研究課題
基盤研究(C)
ブタ臓器をヒトに移植する異種移植では、超急性拒絶反応により移植臓器は急速に機能廃絶に陥る。Massachusetts General Hospital(MGH,Boston,Massachusetts,USA)のTransplantation Biology Research Centerでは、超急性拒絶反応の原因分子である自然抗原[galactose a1,3-galactose,(Gal)抗原]を完全に除去したGalT-KO MGHミニブタを作製し、臨床応用を考慮し、non-human primateのヒヒへの、心臓移植実験を行なっている。今のところ、通常の免疫制療法を用いて行なわれた腹腔内(異所性)に移植された心臓は約6ヶ月間拍動を続けたが、最終的には機能廃絶に陥った。異種移植された8症例の移植心臓(平均生着期間は78日、最長生着期間は179日)の検討では、移植心機能の低下には、主に急性抗体依存性拒絶反応による血栓性微小血管傷害(心筋内毛細血管の内皮細胞の細胞死や活性化)による血栓性微小血管症が関与することを明らかにした。

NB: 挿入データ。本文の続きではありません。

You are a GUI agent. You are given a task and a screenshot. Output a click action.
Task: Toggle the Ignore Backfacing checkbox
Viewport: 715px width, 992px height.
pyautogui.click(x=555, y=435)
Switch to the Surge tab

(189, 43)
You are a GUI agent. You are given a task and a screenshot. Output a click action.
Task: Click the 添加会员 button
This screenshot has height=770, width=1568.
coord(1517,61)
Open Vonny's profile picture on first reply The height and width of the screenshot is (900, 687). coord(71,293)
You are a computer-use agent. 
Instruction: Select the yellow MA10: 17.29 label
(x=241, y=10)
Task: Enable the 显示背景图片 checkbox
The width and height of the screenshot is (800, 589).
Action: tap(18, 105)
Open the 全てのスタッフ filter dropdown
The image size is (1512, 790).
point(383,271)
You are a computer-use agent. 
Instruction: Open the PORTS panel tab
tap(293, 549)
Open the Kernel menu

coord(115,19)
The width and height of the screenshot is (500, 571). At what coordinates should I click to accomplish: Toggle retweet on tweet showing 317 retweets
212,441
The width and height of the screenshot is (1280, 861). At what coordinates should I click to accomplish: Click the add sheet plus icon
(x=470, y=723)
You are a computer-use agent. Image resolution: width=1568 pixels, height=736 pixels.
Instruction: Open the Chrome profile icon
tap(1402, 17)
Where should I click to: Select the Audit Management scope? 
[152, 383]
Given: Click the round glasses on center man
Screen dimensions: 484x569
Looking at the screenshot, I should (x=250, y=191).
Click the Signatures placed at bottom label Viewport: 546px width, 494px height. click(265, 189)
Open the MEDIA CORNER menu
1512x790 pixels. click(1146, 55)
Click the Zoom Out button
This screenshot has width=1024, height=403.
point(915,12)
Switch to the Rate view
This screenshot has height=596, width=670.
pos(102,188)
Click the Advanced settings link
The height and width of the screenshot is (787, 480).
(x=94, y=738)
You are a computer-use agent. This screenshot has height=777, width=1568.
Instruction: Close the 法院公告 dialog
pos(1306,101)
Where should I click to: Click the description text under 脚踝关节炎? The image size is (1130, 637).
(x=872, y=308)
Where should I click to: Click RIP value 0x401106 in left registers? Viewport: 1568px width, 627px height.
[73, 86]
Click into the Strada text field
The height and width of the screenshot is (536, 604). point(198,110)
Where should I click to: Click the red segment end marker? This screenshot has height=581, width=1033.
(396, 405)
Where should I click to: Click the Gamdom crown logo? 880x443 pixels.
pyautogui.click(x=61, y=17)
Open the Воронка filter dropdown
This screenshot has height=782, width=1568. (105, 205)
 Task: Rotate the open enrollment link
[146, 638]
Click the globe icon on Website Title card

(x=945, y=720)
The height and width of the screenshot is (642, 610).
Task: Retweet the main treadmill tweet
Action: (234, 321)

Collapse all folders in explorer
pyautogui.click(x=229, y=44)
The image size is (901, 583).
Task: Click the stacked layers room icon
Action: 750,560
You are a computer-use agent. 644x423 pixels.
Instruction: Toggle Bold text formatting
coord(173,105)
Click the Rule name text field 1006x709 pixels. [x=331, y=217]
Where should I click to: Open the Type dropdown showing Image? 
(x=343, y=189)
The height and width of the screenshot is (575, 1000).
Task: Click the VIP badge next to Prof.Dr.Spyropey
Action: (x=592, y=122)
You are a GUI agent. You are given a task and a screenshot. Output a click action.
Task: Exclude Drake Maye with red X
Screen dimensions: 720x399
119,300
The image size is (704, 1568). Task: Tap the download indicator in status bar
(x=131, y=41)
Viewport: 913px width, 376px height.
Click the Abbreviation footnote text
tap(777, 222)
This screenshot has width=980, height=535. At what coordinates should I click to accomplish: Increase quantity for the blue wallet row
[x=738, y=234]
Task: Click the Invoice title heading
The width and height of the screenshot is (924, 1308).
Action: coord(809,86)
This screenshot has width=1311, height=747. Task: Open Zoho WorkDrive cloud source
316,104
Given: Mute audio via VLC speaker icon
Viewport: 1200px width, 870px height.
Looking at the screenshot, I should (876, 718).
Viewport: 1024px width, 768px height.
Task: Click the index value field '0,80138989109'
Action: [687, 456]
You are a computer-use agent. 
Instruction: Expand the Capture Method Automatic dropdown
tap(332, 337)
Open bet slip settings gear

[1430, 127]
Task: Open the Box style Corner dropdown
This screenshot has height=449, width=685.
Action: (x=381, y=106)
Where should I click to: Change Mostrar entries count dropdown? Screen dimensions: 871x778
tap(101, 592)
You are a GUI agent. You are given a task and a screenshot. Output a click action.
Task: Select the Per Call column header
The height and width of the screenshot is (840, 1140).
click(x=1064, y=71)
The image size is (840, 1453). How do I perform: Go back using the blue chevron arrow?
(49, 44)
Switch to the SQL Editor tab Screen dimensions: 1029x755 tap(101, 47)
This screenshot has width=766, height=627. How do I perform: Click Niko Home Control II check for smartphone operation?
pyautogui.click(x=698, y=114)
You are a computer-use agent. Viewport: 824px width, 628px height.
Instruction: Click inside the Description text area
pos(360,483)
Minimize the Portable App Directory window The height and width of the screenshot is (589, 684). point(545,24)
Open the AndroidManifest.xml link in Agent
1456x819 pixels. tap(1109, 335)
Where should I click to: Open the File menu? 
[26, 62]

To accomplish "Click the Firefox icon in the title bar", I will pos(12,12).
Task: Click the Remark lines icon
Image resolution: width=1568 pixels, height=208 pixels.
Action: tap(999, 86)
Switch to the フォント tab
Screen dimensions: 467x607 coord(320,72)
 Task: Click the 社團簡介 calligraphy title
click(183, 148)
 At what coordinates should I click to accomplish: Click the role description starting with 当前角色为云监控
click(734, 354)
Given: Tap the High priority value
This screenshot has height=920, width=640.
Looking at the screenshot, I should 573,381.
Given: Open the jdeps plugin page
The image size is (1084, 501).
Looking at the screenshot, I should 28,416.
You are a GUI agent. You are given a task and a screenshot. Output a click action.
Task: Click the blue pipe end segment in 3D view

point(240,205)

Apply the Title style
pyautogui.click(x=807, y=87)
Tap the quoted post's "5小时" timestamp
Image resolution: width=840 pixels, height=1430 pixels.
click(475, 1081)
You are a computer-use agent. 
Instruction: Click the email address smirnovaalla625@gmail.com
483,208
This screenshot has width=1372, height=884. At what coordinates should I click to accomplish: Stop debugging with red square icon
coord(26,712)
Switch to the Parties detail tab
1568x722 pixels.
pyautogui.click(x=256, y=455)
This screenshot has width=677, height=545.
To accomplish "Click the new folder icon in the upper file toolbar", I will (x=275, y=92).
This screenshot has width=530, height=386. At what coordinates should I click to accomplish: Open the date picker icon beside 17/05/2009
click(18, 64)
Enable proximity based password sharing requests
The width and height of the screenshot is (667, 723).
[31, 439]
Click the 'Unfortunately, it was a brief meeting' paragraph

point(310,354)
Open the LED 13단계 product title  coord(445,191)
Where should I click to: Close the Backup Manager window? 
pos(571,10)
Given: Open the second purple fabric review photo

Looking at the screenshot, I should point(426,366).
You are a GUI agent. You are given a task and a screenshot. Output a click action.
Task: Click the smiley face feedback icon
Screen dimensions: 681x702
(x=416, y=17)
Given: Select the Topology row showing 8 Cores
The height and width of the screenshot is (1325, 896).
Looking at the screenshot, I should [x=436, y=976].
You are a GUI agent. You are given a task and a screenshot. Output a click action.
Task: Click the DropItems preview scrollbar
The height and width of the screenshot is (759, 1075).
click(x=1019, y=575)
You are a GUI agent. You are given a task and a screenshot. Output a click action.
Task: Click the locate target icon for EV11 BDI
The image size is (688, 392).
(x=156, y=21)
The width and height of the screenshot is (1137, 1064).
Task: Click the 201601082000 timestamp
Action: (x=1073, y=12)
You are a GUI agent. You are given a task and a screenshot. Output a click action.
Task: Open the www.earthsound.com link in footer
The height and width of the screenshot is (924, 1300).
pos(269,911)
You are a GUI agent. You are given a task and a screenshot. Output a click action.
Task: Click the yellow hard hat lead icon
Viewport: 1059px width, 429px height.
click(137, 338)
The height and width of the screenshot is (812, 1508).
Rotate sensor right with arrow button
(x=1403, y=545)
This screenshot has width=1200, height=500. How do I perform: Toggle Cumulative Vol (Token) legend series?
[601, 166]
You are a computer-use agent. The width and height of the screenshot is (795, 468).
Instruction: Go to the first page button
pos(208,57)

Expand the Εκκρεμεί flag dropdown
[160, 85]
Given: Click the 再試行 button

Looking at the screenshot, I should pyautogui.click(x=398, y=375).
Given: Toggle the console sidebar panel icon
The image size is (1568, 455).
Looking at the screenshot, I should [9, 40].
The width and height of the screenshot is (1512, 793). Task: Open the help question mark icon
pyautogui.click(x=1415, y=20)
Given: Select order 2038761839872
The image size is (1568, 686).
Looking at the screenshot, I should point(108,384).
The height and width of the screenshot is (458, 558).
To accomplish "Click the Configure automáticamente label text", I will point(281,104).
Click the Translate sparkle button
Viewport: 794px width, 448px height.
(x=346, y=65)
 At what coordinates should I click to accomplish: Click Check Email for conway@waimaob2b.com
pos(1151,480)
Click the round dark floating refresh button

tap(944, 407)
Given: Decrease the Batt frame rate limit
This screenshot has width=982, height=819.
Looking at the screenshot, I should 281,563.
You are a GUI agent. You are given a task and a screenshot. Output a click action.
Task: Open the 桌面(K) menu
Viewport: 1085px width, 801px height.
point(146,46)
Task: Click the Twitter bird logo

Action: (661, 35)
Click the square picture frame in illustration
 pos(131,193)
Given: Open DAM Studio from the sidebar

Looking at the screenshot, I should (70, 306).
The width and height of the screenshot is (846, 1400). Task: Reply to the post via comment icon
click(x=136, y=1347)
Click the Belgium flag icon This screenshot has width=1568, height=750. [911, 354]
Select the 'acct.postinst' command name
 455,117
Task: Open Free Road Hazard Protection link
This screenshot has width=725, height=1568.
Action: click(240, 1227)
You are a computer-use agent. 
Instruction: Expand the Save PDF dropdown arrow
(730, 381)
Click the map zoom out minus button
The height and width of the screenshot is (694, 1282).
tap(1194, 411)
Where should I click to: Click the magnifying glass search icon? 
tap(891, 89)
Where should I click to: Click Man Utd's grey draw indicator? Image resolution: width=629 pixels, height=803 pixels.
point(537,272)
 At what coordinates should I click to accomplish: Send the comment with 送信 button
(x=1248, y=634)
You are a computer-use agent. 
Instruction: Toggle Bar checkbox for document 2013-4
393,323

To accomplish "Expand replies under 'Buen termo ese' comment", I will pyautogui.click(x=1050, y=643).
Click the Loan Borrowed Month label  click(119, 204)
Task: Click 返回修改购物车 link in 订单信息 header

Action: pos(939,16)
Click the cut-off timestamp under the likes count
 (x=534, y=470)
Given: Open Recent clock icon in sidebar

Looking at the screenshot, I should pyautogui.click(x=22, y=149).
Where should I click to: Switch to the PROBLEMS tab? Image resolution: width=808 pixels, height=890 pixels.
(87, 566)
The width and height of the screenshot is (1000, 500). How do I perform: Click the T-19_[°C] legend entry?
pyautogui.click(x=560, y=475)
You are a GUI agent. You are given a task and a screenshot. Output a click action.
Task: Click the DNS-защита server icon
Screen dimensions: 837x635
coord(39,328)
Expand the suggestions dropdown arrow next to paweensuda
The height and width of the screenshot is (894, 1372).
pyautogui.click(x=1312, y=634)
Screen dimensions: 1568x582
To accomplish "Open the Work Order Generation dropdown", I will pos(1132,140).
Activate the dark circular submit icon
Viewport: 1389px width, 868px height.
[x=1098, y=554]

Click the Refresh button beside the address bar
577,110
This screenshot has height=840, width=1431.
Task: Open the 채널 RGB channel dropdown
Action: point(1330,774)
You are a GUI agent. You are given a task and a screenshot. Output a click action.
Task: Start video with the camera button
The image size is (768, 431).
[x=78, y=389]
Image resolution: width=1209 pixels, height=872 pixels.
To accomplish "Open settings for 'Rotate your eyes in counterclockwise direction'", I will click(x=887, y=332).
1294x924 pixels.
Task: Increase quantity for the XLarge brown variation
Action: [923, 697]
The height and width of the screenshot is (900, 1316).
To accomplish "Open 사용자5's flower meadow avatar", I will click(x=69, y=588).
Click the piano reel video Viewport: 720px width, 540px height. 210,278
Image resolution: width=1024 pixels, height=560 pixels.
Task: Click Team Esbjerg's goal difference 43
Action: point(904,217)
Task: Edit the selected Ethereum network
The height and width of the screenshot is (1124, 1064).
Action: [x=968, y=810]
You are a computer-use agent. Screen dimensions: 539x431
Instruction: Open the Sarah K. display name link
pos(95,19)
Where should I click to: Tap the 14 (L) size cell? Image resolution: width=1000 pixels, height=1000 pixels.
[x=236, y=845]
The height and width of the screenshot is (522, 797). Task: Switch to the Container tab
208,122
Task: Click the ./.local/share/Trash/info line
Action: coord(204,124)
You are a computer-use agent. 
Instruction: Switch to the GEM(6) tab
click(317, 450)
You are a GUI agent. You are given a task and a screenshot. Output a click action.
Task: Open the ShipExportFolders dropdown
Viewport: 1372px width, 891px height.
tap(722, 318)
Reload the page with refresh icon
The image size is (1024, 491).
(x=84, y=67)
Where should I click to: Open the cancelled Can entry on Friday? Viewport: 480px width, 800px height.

さらにCD3陽性のT細胞、特に、CD4陽性T細胞の浸潤が認められ、急性細胞性拒絶反応の進展もみられた。また、慢性拒絶反応も認めた。異種心移植の場合も、同種心臓移植と同様に、急性抗体依存性拒絶反応、急性細胞性拒絶反応や慢性拒絶反応により移植心臓の機能が廃絶することを明らかにした。これらの拒絶反応は、同種移植の場合には免疫抑制療法により制御することが可能である。異種移植におけるこれらの拒絶反応の特徴を明らかにし、その制御が必要である。長期免疫抑制療法による制御が可能であるのか、積極的に免疫寛容の導入が必要になるのかを明らかにし、その確立が今後の大きな課題である。